WHO appeals for protection of the health system from further attacks and degradation of its capacity

WHO appeals for protection of the health system from further attacks and degradation of its capacity

Once again, nowhere is safe in Gaza. WHO is gravely concerned about the resumption of hostilities, including heavy bombardment in Gaza, and reiterates its appeal to Israel to take every possible measure to protect civilians and civilian infrastructure, including hospitals, as per the laws of war.  

We have seen what happened in northern Gaza. This cannot be the blueprint for the south. Gaza cannot afford to lose another hospital as health needs continue to soar.

As more civilians in southern Gaza receive immediate evacuation orders and are forced to move, more people are being concentrated into smaller areas, while the remaining hospitals in those areas run without sufficient fuel, medicines, food, water, or protection of health workers. 

WHO and other partners are less able to provide support, given dwindling access to our supplies or any assurance of safety when we move supplies or staff. 

This morning WHO was contacted with advice to move as many medical supplies as possible from a warehouse in Gaza, situated in an area ordered to be evacuated. Access to storage could become challenging over the coming days due to ground operations.
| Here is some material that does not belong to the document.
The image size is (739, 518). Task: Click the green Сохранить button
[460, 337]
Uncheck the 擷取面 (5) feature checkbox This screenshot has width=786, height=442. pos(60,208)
Intensifying military ground operations in southern Gaza, particularly in Khan Younis, are likely to cut thousands off from health care – especially from accessing Nasser Medical Complex and European Gaza Hospital, the two main hospitals in southern Gaza – as the number of wounded and sick increases. 
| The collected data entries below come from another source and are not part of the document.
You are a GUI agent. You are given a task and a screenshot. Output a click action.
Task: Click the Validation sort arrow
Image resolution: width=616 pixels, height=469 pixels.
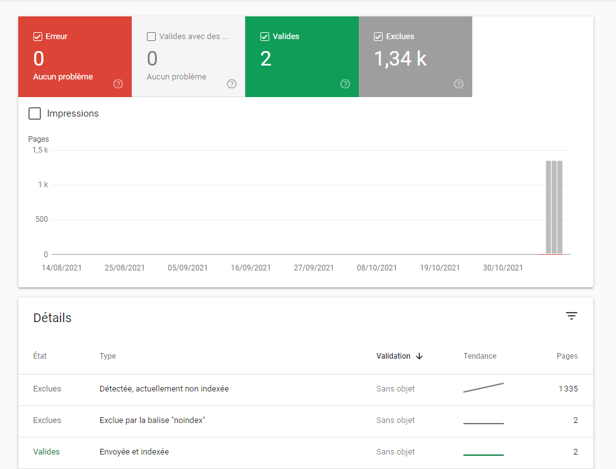point(419,356)
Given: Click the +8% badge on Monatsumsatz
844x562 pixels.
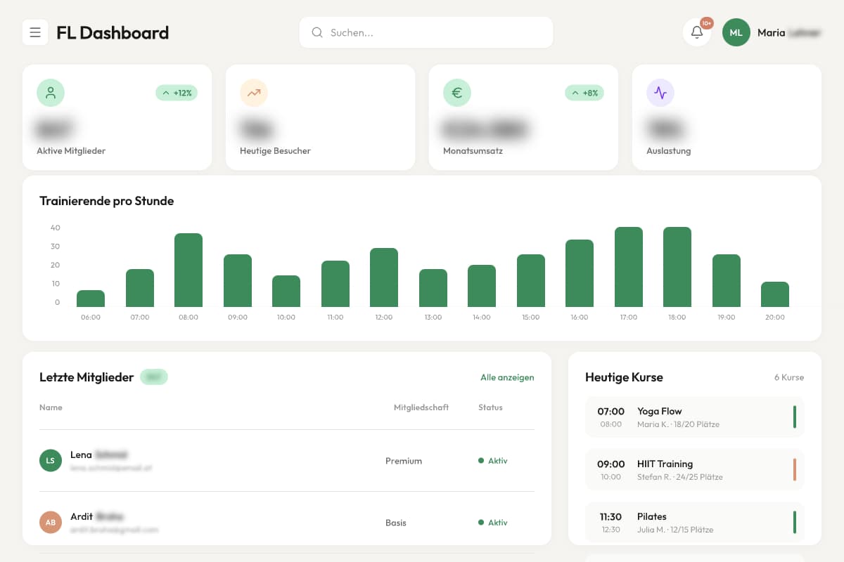Looking at the screenshot, I should [x=584, y=92].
Lack of access would also limit WHO’s ability to deliver aid to these hospitals.

About 1.9 million people, nearly 80% of Gaza’s population, are estimated to be internally displaced. Recent evacuation orders cover 20% of Khan Younis and localities east of Khan Younis, which prior to the hostilities were home to nearly 117 000 and 352 000 people, respectively. 

In less than 60 days, the number of functioning hospitals has dropped from 36 to 18. Of these, three are only providing basic first aid, while the remaining hospitals are delivering only partial services. Those able to admit patients are delivering services well over their intended capacities, with some treating two to three times as many patients as they were designed for. The 12 hospitals that are still operational in the south are now the backbone of the health system. 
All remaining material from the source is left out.